Las Cafeteras sings for change

By Dulce Carrillo

 

The musical genre of Son Jarocho is the inspiration for Las Cafeteras first studio recorded album release “It’s Time.”

The album was produced by Alexandro D. Guiterrez and released independently on September 6 of this year.

The Jarocho music genre originated in Veracruz, Mexico as slave music for the oppressed people of the city.

It consists of nine songs including their single “La Bamba Rebelde” which is their Jarocho interpretation of the popular song “La Bamba” by Richie Valens. The album also consists of  “El Chuchumbre” and “El Zapateado.”

The song “La Bamba Rebelde” introduces the group and their overall message of change and respect in the Hispanic community. Las Cafeteras purpose is to  also encourage pride in the Hispanic community.

The band which consists of Annette Torres, Daniel French, brothers Hector and David Flores, Leah Rose Gallegos, Denise Carlos and Jose Cano formed in El Sereno where they had their first performance at the Eastside Cafe in 2005.

Group members Torres and David Flores were both students at ELAC.

Each of the seven members plays three instruments or more. Each contributes to the band with their various talents and alternate between both dancing and singing. The many different talents of each member helps to keep constant creativity flowing.

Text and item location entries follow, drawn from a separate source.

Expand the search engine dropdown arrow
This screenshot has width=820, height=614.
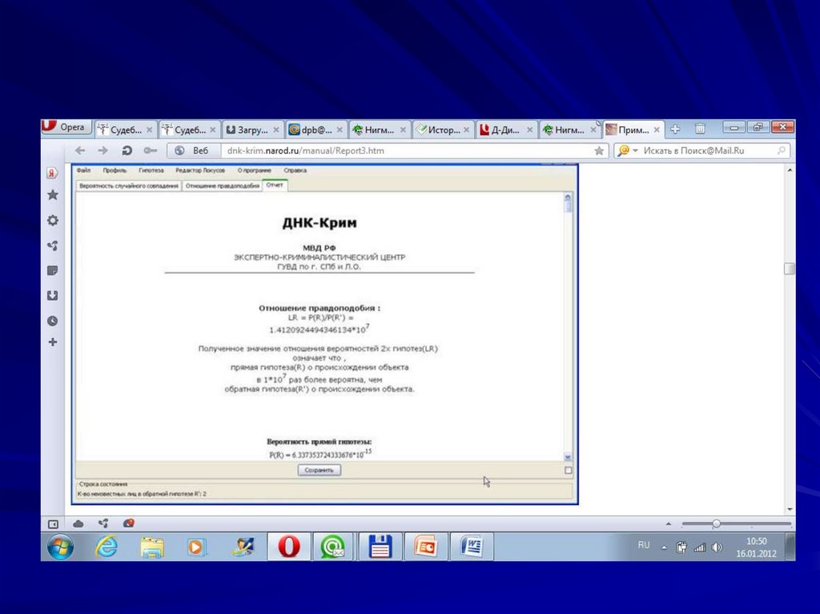(x=635, y=150)
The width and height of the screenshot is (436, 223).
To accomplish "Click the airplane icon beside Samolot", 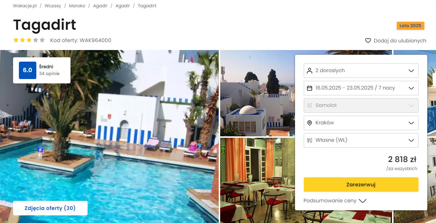I will tap(310, 106).
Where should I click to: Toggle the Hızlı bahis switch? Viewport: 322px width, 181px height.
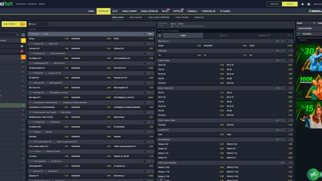click(x=298, y=34)
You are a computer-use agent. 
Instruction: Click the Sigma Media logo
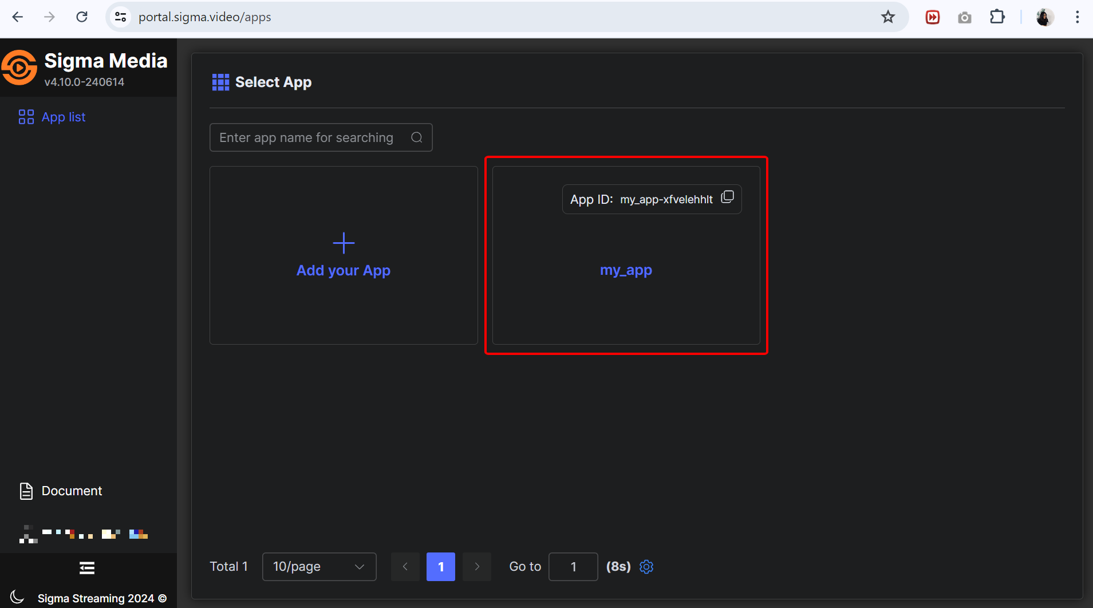[19, 68]
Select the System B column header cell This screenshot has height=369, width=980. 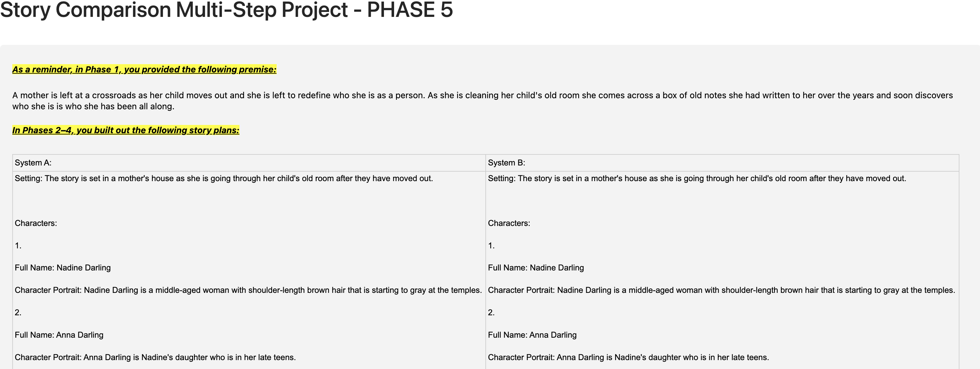point(722,163)
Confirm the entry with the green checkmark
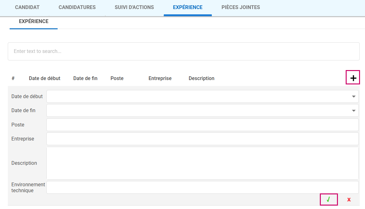The height and width of the screenshot is (209, 365). pyautogui.click(x=329, y=200)
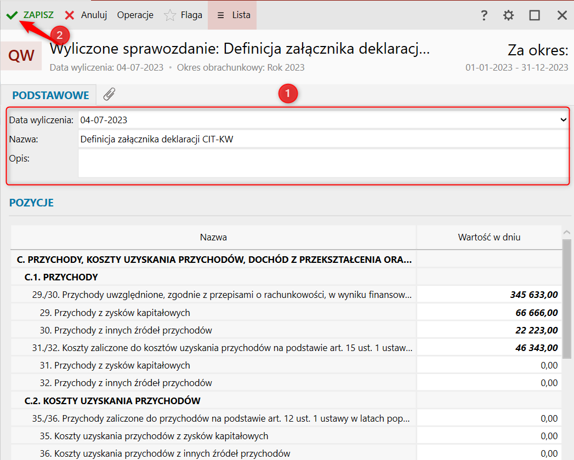
Task: Open the attachments paperclip tab
Action: (x=109, y=95)
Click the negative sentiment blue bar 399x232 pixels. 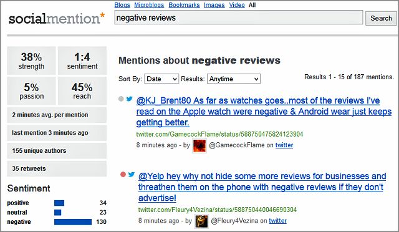(73, 222)
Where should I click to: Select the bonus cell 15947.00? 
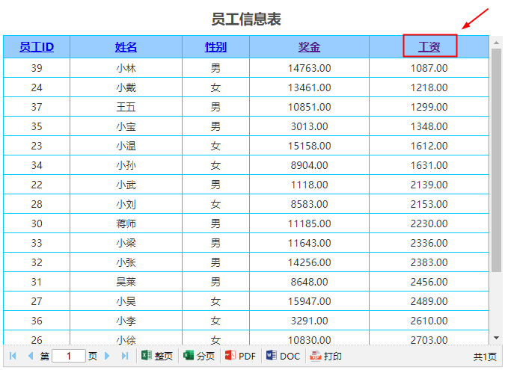[x=309, y=301]
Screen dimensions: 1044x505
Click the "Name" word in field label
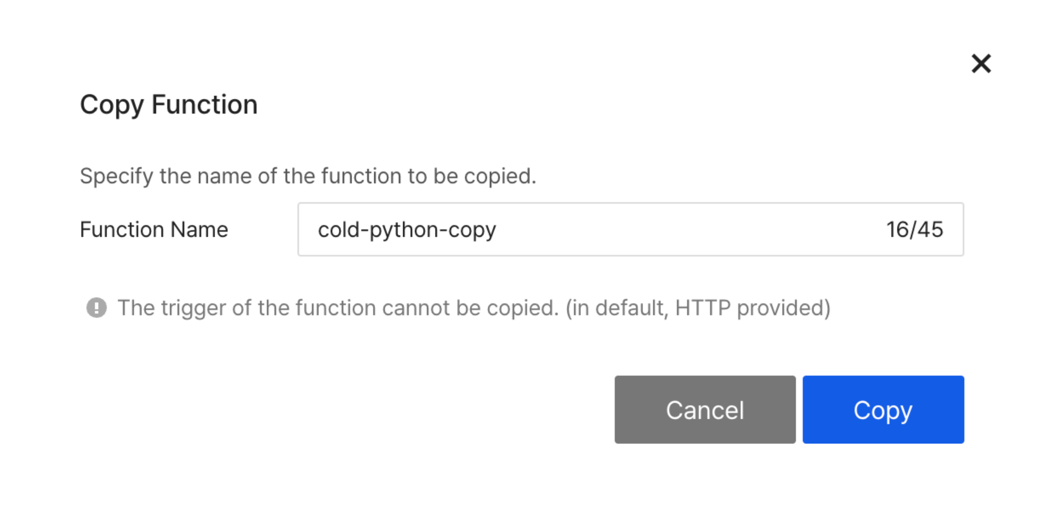coord(199,230)
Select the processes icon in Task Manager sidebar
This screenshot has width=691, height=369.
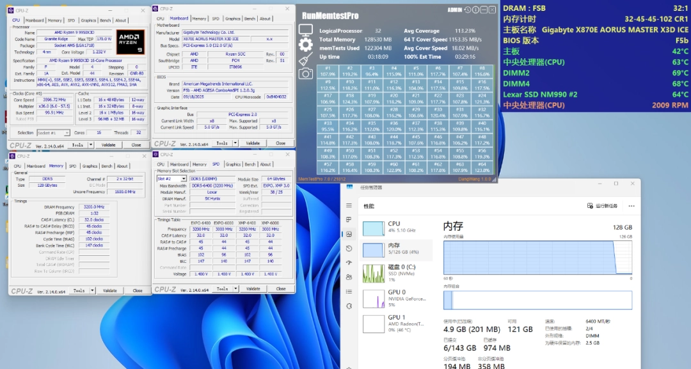click(349, 220)
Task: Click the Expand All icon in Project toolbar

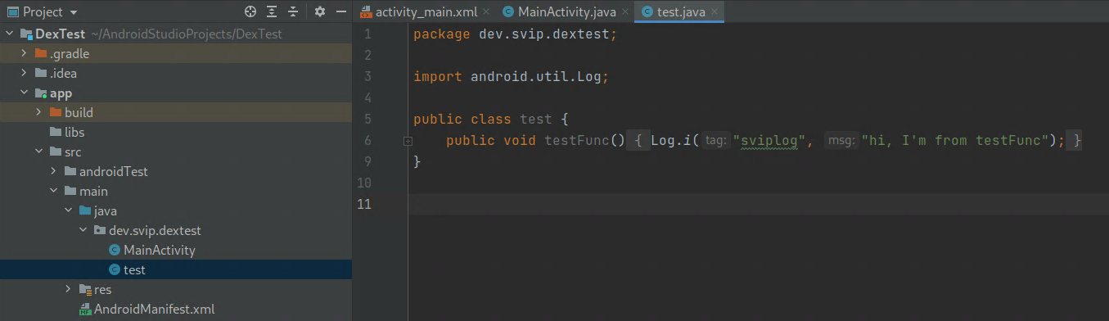Action: [273, 12]
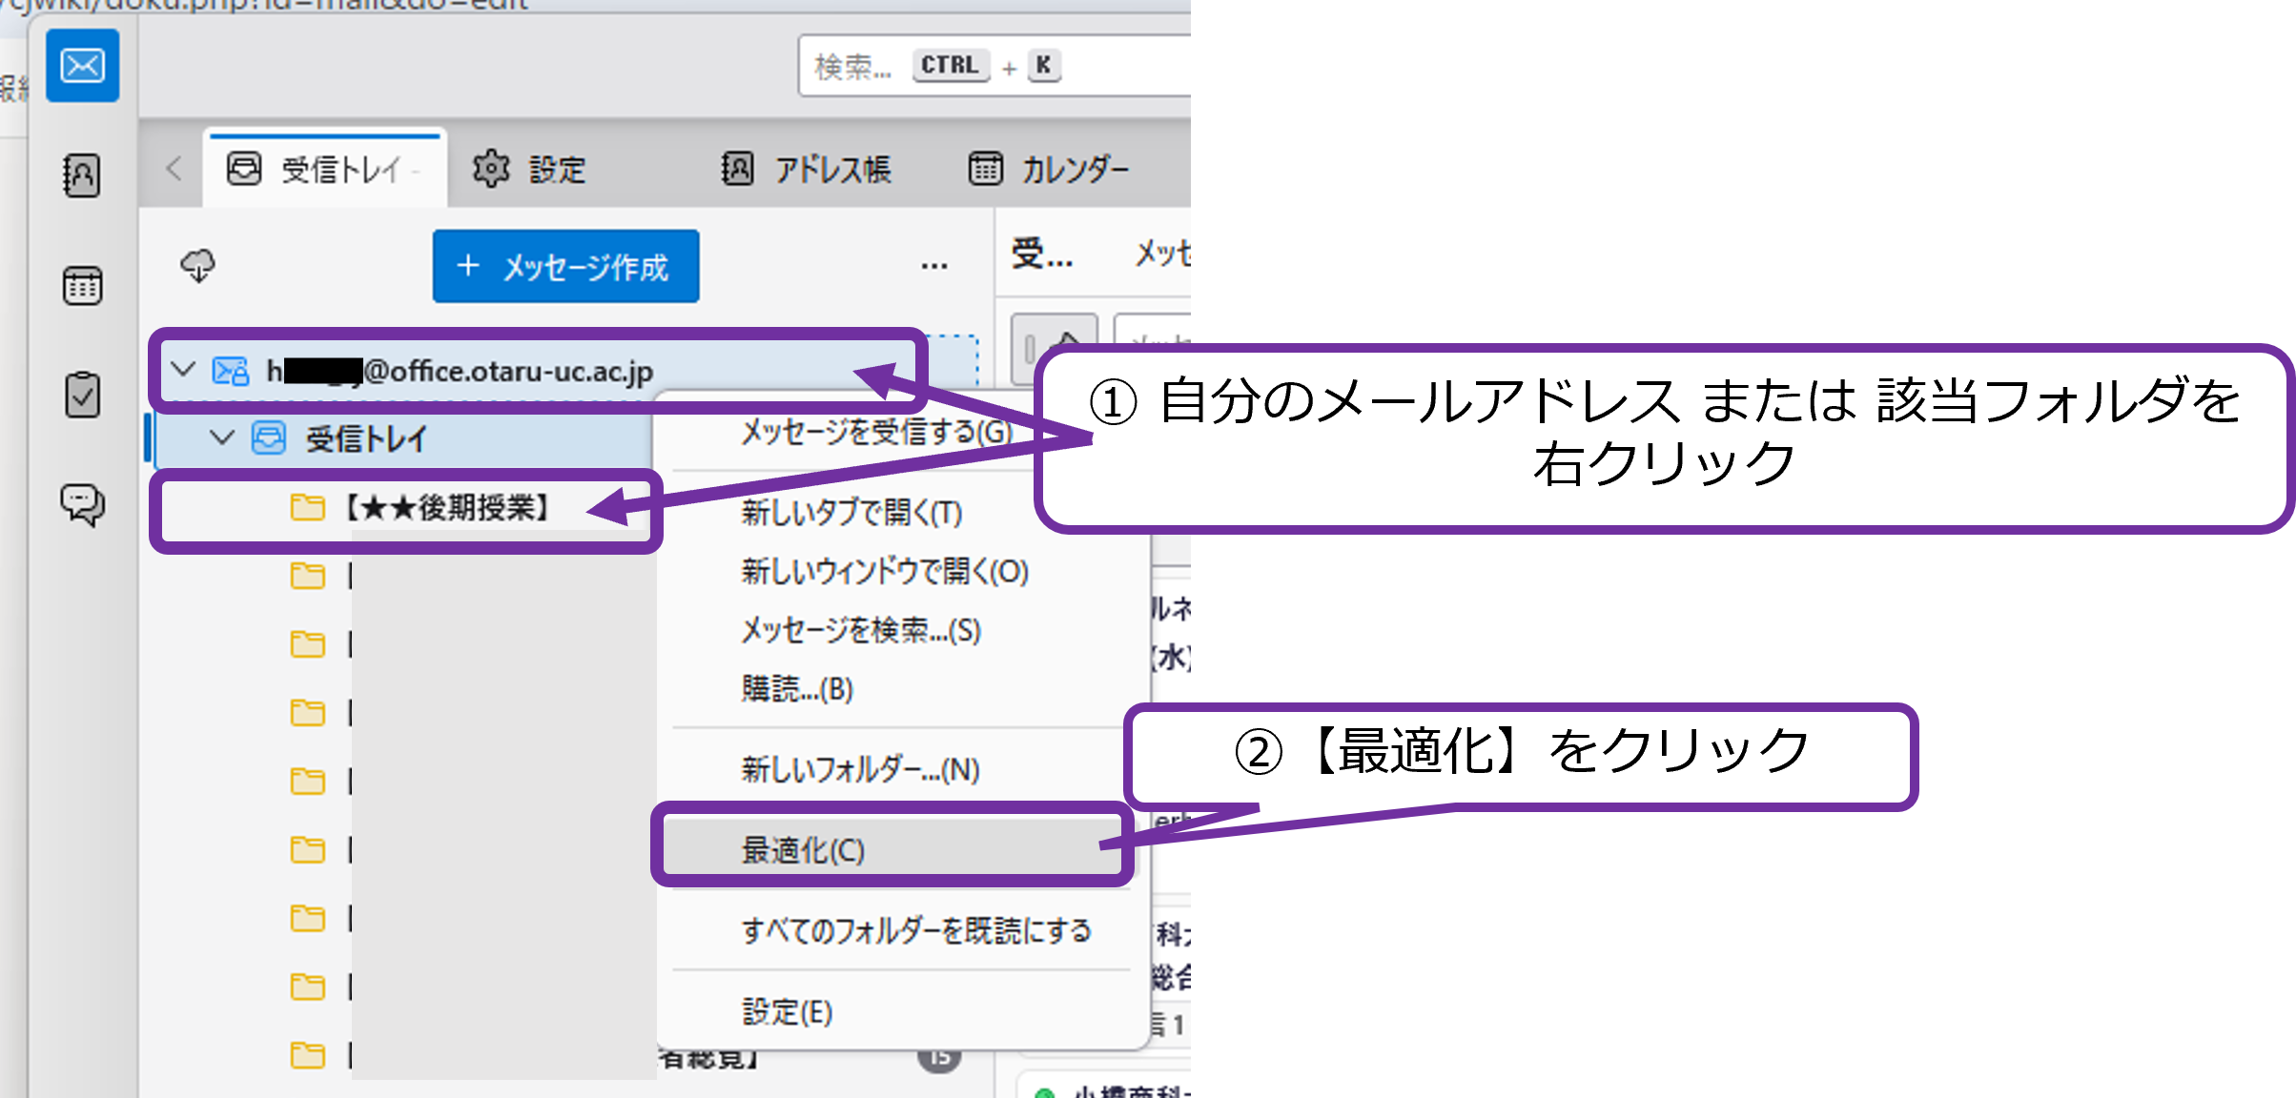Click the メッセージ作成 button
2296x1098 pixels.
pyautogui.click(x=565, y=267)
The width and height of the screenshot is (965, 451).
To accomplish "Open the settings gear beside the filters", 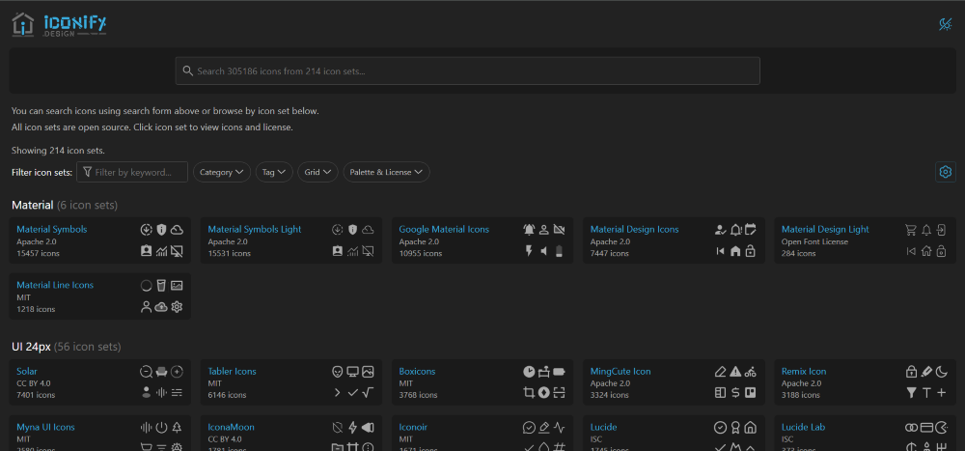I will [946, 172].
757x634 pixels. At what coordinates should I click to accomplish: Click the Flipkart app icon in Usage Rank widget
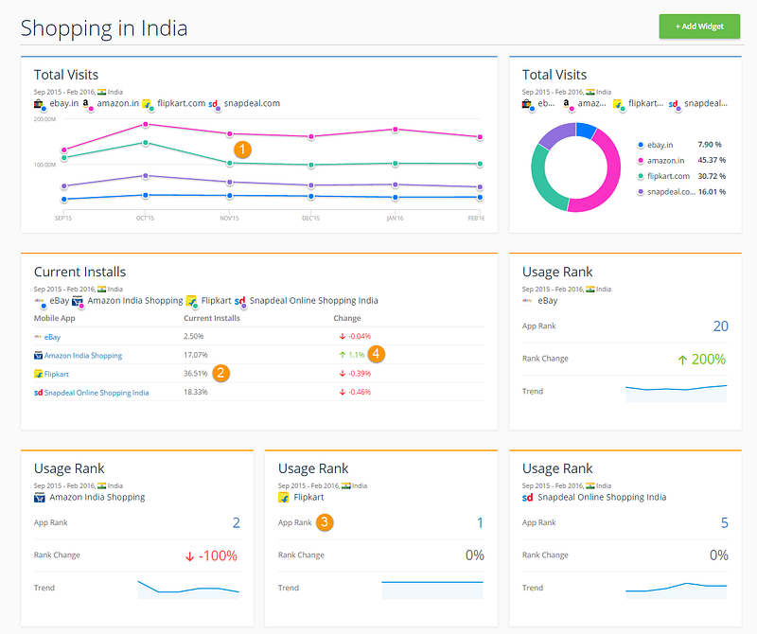(x=283, y=498)
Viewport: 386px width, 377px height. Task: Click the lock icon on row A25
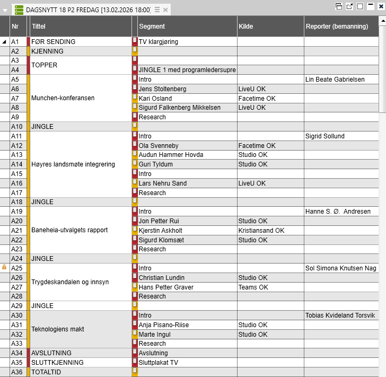4,268
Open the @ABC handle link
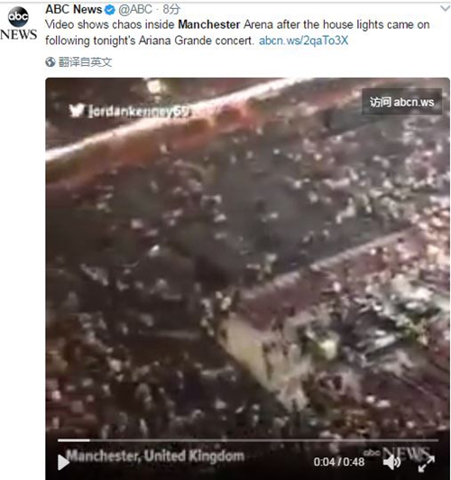The image size is (451, 480). (x=135, y=10)
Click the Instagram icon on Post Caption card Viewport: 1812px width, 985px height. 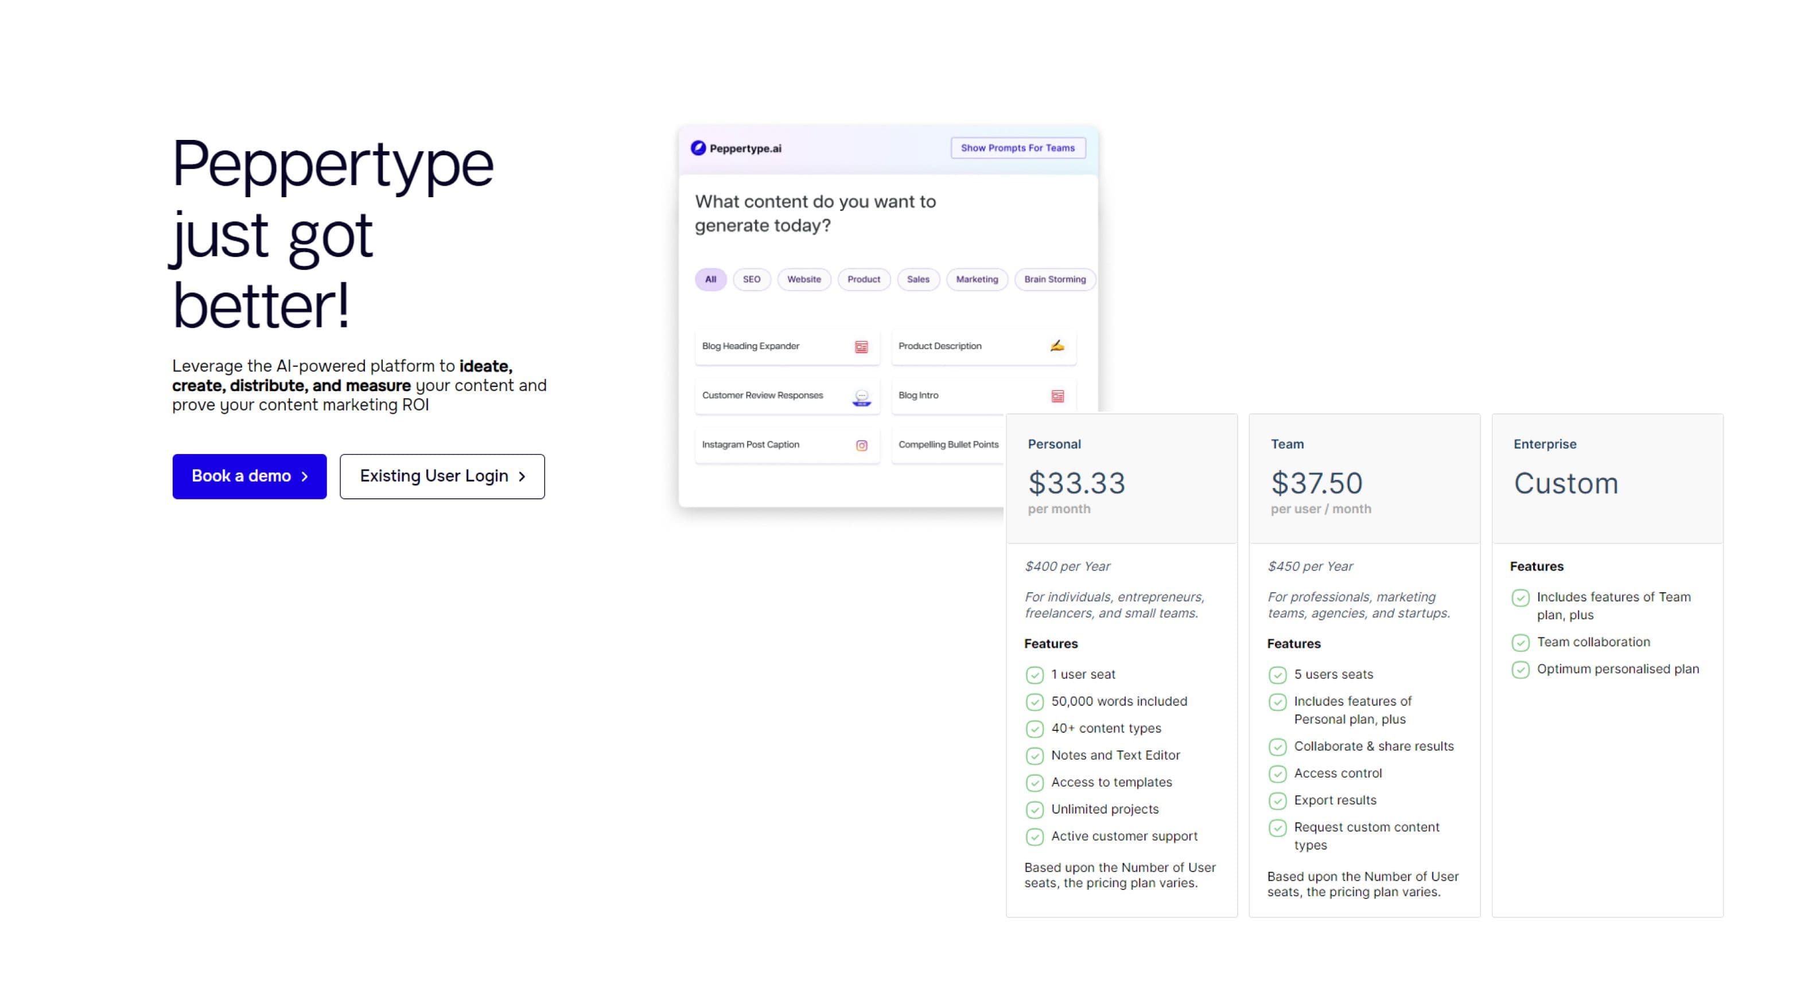point(862,445)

Denise Carlos, who grew up dancing folklorico and zapateado, had a difficult time at first to learn to dance and to follow their music.

“We’re still students learning the music,” Hector Flores said.

Even though the band members know how to play Jarocho well, they still don’t believe that they know everything.

The group often makes trips to Veracruz to learn more music and get ideas for their new songs. They consider Veracruz their second home and say these trips play an important role to their music.

Las Cafeteras uses this style of music as a powerful weapon that they hope will motivate Hispanic communities.

Las Cafeteras group members have all earned university degrees in varying fields. In spite of their many different backgrounds and interests they all come together to unite as Las Cafeteras under the sound of Son Jarocho.

Annette Torres, majored in communication and public relations. Off stage, she handles most of the business side of the group.

Las Cafeteras were mentioned on KMEX Channel 34 for the Dia de los Muertos celebration. They have been motivating the Hispanic community with their Jaracho style.